Jake si concentrò, iniziando a sillabare parole greche e muovendo le braccia. Le correnti d'aria lo circondarono, mentre distendeva le mani, due folate più potenti delle altre investirono il figlio di Eolo. Jake concluse il rituale, ritrovandosi le Raffiche tra le mani. Il ragazzo se le infilò nel fodero doppio che teneva ancorato alle spalle, sorridendo.

“Io sono pronto” dichiarò Jake salendo su Platone, “e tu?”

“Dammi una mano a salire, idiota!”. Alex non riuscì a mascherare il sorriso che le si era formato sulle labbra.
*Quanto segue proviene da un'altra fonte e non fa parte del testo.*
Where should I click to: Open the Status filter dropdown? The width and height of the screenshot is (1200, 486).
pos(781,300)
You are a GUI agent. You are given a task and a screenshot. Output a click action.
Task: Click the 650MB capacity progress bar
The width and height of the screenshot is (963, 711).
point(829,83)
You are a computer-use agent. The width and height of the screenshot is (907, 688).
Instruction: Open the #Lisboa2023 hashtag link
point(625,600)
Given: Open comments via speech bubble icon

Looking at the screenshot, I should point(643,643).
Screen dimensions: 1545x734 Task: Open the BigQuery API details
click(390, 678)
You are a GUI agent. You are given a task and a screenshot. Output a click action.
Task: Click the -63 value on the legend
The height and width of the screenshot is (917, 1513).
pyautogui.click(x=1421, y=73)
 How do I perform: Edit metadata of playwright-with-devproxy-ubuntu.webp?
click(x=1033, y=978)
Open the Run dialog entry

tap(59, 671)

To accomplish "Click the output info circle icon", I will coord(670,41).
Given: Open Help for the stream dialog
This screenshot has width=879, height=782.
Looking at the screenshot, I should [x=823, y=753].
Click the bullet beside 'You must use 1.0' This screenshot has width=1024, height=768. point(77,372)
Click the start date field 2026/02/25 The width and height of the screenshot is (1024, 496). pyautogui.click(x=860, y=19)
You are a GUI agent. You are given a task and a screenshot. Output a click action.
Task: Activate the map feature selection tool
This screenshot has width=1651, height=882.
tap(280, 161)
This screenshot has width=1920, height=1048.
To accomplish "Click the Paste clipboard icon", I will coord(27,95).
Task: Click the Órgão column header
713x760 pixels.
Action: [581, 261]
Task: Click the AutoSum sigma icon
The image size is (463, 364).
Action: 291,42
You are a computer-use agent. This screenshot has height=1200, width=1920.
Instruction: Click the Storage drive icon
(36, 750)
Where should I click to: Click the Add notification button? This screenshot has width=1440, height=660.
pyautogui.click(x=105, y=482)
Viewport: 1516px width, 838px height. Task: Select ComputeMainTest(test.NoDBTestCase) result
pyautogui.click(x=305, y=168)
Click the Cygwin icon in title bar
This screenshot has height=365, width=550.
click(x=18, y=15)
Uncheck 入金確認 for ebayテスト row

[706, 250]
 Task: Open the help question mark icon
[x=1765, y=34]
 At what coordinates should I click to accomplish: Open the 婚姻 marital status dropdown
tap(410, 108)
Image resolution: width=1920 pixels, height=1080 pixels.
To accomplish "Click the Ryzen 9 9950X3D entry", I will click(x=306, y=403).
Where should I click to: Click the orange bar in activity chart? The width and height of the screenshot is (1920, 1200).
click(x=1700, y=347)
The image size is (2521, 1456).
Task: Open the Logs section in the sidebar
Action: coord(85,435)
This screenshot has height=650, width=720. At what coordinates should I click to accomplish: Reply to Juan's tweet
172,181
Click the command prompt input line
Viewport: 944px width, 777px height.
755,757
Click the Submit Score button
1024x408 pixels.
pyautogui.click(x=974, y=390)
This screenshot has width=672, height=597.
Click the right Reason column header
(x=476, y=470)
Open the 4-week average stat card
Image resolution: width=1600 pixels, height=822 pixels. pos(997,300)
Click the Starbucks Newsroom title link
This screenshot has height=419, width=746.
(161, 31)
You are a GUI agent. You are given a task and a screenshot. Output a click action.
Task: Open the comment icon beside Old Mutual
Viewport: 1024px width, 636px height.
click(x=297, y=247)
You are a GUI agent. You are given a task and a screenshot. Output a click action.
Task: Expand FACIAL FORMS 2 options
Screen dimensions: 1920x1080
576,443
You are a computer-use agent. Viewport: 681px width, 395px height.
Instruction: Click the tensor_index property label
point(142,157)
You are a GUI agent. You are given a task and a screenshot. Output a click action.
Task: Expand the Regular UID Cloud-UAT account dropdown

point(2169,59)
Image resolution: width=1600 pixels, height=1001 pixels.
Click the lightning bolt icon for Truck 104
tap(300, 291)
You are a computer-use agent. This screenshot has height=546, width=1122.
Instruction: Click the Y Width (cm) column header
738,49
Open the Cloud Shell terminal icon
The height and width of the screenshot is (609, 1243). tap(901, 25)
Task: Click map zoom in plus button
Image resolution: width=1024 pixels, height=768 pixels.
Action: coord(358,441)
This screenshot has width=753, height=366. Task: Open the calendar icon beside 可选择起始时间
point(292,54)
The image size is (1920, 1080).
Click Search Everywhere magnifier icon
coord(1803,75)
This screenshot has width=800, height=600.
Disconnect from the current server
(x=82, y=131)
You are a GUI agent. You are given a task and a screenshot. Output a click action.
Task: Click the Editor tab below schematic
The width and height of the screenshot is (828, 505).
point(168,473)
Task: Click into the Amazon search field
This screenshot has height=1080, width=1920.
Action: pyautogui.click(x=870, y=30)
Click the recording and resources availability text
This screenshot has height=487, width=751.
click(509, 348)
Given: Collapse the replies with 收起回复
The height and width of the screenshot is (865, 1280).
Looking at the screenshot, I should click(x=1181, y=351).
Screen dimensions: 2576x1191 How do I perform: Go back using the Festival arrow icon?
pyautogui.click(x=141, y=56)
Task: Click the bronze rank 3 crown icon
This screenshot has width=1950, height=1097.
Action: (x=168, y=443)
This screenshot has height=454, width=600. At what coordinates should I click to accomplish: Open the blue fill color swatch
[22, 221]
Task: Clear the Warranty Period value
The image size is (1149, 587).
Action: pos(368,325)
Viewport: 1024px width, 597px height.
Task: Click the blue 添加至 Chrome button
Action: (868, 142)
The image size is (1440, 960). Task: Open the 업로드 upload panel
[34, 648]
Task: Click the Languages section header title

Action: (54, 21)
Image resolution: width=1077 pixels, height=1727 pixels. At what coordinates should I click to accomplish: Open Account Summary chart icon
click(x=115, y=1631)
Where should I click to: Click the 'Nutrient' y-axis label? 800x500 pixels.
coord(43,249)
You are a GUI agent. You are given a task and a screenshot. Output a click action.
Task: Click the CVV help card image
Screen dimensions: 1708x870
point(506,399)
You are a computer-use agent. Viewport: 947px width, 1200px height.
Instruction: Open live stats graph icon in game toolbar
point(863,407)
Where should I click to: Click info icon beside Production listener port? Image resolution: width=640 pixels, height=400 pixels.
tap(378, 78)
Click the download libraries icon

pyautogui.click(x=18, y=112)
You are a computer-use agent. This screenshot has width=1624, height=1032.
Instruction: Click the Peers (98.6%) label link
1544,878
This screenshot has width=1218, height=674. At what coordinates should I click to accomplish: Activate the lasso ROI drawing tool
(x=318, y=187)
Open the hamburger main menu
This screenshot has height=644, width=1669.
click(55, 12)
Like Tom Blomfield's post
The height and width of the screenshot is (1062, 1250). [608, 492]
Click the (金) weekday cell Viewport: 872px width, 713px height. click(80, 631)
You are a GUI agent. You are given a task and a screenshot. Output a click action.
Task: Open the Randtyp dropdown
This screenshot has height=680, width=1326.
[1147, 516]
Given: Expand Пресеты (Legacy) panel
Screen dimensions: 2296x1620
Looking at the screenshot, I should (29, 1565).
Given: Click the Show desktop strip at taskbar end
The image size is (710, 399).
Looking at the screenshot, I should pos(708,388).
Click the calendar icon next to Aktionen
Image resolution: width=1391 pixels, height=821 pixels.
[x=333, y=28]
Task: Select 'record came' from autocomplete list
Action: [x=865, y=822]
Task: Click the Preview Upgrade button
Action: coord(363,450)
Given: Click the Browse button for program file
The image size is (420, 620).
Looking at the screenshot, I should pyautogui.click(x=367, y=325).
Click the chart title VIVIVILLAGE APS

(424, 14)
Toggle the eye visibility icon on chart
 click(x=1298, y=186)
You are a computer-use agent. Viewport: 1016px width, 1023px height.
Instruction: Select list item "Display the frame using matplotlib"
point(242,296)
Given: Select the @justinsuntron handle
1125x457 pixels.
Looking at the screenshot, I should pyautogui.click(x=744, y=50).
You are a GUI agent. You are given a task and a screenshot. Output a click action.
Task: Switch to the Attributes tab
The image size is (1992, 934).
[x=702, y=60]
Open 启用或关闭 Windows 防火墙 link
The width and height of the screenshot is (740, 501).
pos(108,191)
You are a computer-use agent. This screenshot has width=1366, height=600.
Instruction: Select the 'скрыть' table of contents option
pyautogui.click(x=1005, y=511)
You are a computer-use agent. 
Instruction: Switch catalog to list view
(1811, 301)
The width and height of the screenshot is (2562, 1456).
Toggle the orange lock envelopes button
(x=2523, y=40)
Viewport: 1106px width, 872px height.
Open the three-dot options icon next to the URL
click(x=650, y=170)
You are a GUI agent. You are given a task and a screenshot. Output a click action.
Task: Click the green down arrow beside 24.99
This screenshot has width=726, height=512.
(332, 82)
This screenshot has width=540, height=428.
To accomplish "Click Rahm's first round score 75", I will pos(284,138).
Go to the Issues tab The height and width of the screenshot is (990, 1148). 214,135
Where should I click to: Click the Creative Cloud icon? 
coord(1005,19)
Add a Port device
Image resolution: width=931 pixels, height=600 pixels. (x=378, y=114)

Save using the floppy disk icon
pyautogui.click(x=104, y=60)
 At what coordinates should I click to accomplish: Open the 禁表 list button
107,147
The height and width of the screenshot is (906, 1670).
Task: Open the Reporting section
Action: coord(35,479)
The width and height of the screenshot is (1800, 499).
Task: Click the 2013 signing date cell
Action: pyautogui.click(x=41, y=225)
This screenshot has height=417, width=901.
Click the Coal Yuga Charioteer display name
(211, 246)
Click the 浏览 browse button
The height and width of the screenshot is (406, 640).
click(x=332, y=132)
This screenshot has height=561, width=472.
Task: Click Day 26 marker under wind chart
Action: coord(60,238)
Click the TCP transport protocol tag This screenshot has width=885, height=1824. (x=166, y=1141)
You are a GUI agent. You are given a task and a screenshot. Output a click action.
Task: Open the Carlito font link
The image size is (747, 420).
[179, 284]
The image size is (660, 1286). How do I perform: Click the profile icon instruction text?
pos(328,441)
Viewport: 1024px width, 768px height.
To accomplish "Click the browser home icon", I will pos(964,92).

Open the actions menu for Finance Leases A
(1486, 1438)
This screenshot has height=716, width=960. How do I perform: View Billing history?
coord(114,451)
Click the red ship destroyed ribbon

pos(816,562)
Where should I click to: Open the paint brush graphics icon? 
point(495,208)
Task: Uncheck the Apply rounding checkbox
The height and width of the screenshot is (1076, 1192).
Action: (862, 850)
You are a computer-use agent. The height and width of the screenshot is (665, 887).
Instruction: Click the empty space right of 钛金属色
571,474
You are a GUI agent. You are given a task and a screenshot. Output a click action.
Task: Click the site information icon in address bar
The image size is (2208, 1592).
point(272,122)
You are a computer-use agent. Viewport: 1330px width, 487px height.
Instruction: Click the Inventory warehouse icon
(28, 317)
Jake spronò Platone e aiutò Alex a montare a cavallo. Il pegaso si librò in aria in un battibaleno.

“Dove devo portarvi, ragazzo?”. Platone non era un pegaso come gli altri. Nick la sera gli leggeva scritti filosofici, aveva perfino imparato a contare! Insomma era un cavallo abbastanza colto, e questo alle volte lo rendeva insopportabile.

“Non chiamarmi ragazzo!” si impuntò Jake.

“E va bene...” si arrese il cavallo alato.

“Alla villa dei Papiri, ad Ercolano, andiamo a stanare Matthew!”